===== Information supplied =====
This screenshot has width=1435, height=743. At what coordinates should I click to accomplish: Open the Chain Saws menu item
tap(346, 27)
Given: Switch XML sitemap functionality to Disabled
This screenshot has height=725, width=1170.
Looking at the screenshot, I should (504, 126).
=====
* [Task to carry out]: All of the entries should be output exactly as they appear above.

* [Answer to this problem]:
This screenshot has width=1435, height=743. At what coordinates should I click to accomplish: Open the Chain Saws menu item
tap(346, 27)
Given: Switch XML sitemap functionality to Disabled
This screenshot has height=725, width=1170.
Looking at the screenshot, I should (504, 126).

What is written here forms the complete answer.